Given passage:
• FACING ILLNESS, DEATH, LOSS, GRIEF

    Today I am aware of several people — clients and friends — who are facing the deaths of dearly loved friends and family members.  Illness, loss, death, grief are the realities that we each face on a regular basis — either in our individual lives and experiences or watching the tragedies of disease and war and murder and terror unfold around the world.  Some of you might say you experience it far too often.  That has definitely been my personal experience.

    What to do? The answer is hard.  Face into it.  Feel it.  Breathe and allow and let go of the pain, the sadness, the fear. Many are taught to do the opposite:  suck it up, hold on, be strong, get on with it.  That way of coping is far more “acceptable” in our culture.  But I believe it’s harmful.  When we don’t FEEL, the “unexpressed” becomes a stock pile in our hearts, minds, and, yes, in our bodies.  The accumulation WILL express itself in some fashion — eventually.  It can cause angry outbursts, inappropriate behavior, depression, anxiety, and physical illness.

Instructions:
1. Reproduce the passage on facing illness and grief word for word, from "What to do?" up to and including "and physical illness.".
2. Extend the passage on facing illness and grief, picking up after its final sentence.

Given entries:
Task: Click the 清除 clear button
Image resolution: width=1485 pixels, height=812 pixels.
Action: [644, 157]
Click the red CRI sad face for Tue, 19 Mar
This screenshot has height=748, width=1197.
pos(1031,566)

Responses for each task:
1.
What to do? The answer is hard.  Face into it.  Feel it.  Breathe and allow and let go of the pain, the sadness, the fear. Many are taught to do the opposite:  suck it up, hold on, be strong, get on with it.  That way of coping is far more “acceptable” in our culture.  But I believe it’s harmful.  When we don’t FEEL, the “unexpressed” becomes a stock pile in our hearts, minds, and, yes, in our bodies.  The accumulation WILL express itself in some fashion — eventually.  It can cause angry outbursts, inappropriate behavior, depression, anxiety, and physical illness.

2.
    Reality:  it’s scary to let go, to feel.  And more  individuals than I can count have expressed the fear that “if I start to cry I might never stop.”  It does often feel exactly that way.  And if feelings do frighten you that much, it’s a good idea to talk to someone.

    The depth of that fear is expressed by Ely Fuller in “The Courage to Heal”  — I found this quote in a twitter post from Maria Shriver……

    “If you enter into healing, be prepared to lose everything.  Healing is a ravaging force to which nothing seems sacred or inviolate.  As my original pain releases itself in healing, it rips to shreds the structures and foundations I built in weakness and ignorance.”

    I have to take deep breaths when reading that quote! It’s powerful and real.  Still, facing our fears –our grief — makes us stronger. It also makes us think of our own mortality…..as Oliver Sacks, who is facing illness and inevitable death recently said:  “I cannot pretend I am without fear. But my predominant feeling is one of gratitude — I have loved and been loved; I have been given much, and I have given something in return; I have read and traveled and thought and written….”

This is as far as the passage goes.